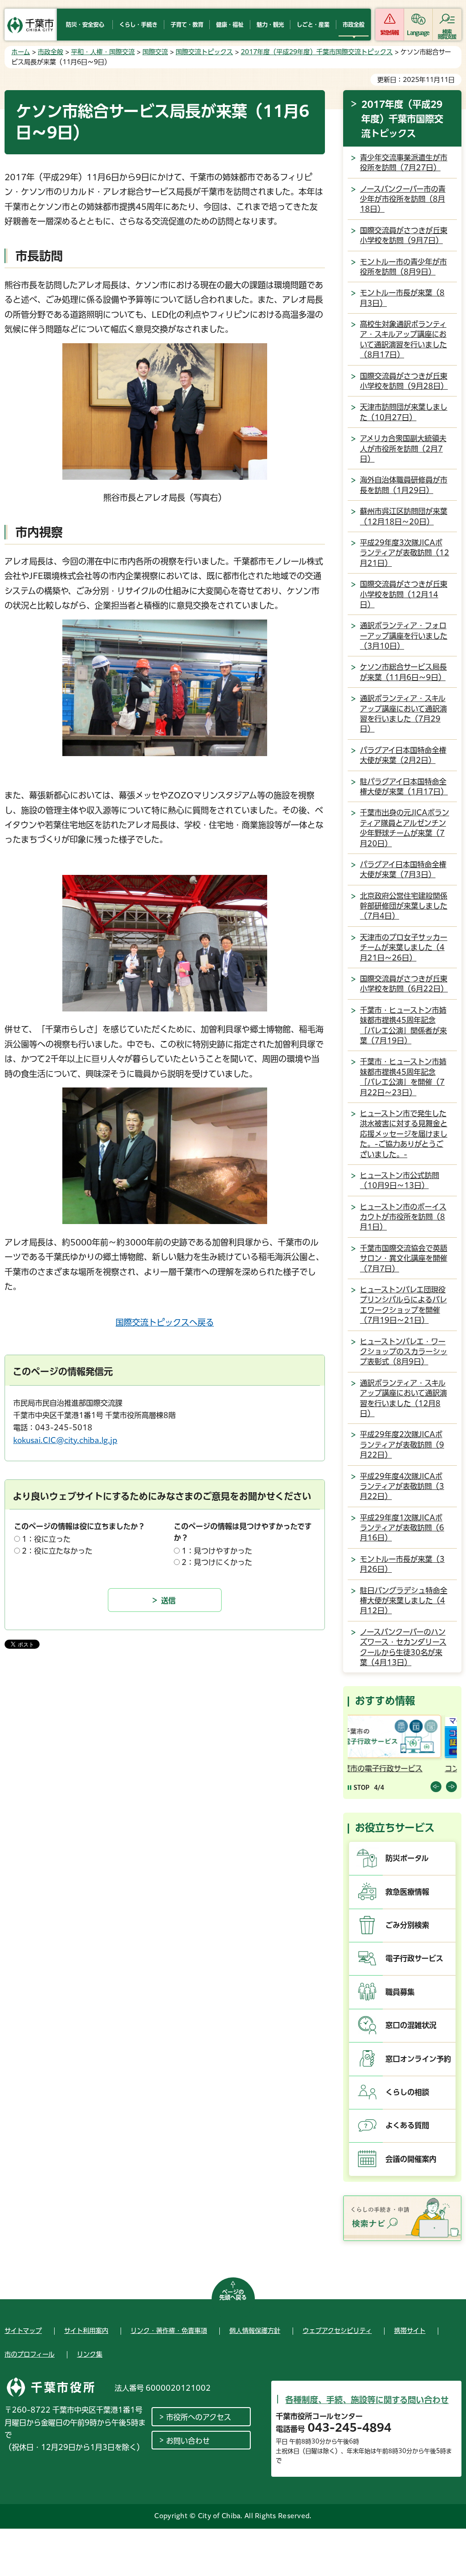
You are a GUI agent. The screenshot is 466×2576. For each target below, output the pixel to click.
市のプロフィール (30, 2354)
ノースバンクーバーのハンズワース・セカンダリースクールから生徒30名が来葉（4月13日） (403, 1647)
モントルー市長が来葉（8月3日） (402, 297)
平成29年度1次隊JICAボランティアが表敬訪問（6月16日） (402, 1528)
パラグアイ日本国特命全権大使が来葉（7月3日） (403, 869)
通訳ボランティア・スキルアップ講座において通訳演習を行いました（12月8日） (403, 1398)
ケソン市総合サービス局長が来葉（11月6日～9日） (403, 672)
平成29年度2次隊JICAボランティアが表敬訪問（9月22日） (402, 1444)
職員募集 (400, 1992)
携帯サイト (409, 2330)
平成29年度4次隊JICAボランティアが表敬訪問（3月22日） (402, 1486)
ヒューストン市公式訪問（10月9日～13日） (399, 1180)
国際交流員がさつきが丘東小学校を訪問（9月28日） (404, 381)
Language (418, 32)
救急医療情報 (407, 1891)
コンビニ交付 (371, 1768)
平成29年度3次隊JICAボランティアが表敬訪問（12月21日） (404, 553)
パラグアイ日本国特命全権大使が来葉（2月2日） (403, 755)
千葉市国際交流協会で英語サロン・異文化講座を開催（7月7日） (403, 1258)
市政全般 (50, 52)
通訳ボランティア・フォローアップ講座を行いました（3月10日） (403, 636)
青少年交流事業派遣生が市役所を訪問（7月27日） (403, 162)
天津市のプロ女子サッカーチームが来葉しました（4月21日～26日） (403, 947)
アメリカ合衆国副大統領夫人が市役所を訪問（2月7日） (403, 448)
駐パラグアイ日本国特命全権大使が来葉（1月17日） (404, 786)
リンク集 (89, 2354)
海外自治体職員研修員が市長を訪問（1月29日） (403, 484)
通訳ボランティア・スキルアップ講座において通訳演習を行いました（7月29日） (403, 713)
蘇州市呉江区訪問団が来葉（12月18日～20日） (403, 516)
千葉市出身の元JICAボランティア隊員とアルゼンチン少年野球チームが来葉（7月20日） (404, 828)
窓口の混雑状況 (410, 2025)
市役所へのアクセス (198, 2417)
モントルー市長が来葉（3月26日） (402, 1564)
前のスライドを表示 (436, 1786)
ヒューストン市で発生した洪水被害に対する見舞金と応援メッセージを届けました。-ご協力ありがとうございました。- (403, 1134)
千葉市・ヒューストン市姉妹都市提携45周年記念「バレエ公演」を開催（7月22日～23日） (403, 1077)
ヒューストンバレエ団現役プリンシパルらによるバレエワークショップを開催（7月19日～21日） (403, 1305)
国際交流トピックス (204, 52)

• _WHAT IS REQUIRED_:
Your response should be the exact lines running from the one with "市のプロフィール (30, 2354)" to the final line of the material above.

• _ANSWER BOX_:
市のプロフィール (30, 2354)
ノースバンクーバーのハンズワース・セカンダリースクールから生徒30名が来葉（4月13日） (403, 1647)
モントルー市長が来葉（8月3日） (402, 297)
平成29年度1次隊JICAボランティアが表敬訪問（6月16日） (402, 1528)
パラグアイ日本国特命全権大使が来葉（7月3日） (403, 869)
通訳ボランティア・スキルアップ講座において通訳演習を行いました（12月8日） (403, 1398)
ケソン市総合サービス局長が来葉（11月6日～9日） (403, 672)
平成29年度2次隊JICAボランティアが表敬訪問（9月22日） (402, 1444)
職員募集 (400, 1992)
携帯サイト (409, 2330)
平成29年度4次隊JICAボランティアが表敬訪問（3月22日） (402, 1486)
ヒューストン市公式訪問（10月9日～13日） (399, 1180)
国際交流員がさつきが丘東小学校を訪問（9月28日） (404, 381)
Language (418, 32)
救急医療情報 (407, 1891)
コンビニ交付 (371, 1768)
平成29年度3次隊JICAボランティアが表敬訪問（12月21日） (404, 553)
パラグアイ日本国特命全権大使が来葉（2月2日） (403, 755)
千葉市国際交流協会で英語サロン・異文化講座を開催（7月7日） (403, 1258)
市政全般 (50, 52)
通訳ボランティア・フォローアップ講座を行いました（3月10日） (403, 636)
青少年交流事業派遣生が市役所を訪問（7月27日） (403, 162)
天津市のプロ女子サッカーチームが来葉しました（4月21日～26日） (403, 947)
アメリカ合衆国副大統領夫人が市役所を訪問（2月7日） (403, 448)
駐パラグアイ日本国特命全権大使が来葉（1月17日） (404, 786)
リンク集 (89, 2354)
海外自治体職員研修員が市長を訪問（1月29日） (403, 484)
通訳ボランティア・スキルアップ講座において通訳演習を行いました（7月29日） (403, 713)
蘇州市呉江区訪問団が来葉（12月18日～20日） (403, 516)
千葉市出身の元JICAボランティア隊員とアルゼンチン少年野球チームが来葉（7月20日） (404, 828)
窓口の混雑状況 (410, 2025)
市役所へのアクセス (198, 2417)
モントルー市長が来葉（3月26日） (402, 1564)
前のスライドを表示 (436, 1786)
ヒューストン市で発生した洪水被害に対する見舞金と応援メッセージを届けました。-ご協力ありがとうございました。- (403, 1134)
千葉市・ヒューストン市姉妹都市提携45周年記念「バレエ公演」を開催（7月22日～23日） (403, 1077)
ヒューストンバレエ団現役プリンシパルらによるバレエワークショップを開催（7月19日～21日） (403, 1305)
国際交流トピックス (204, 52)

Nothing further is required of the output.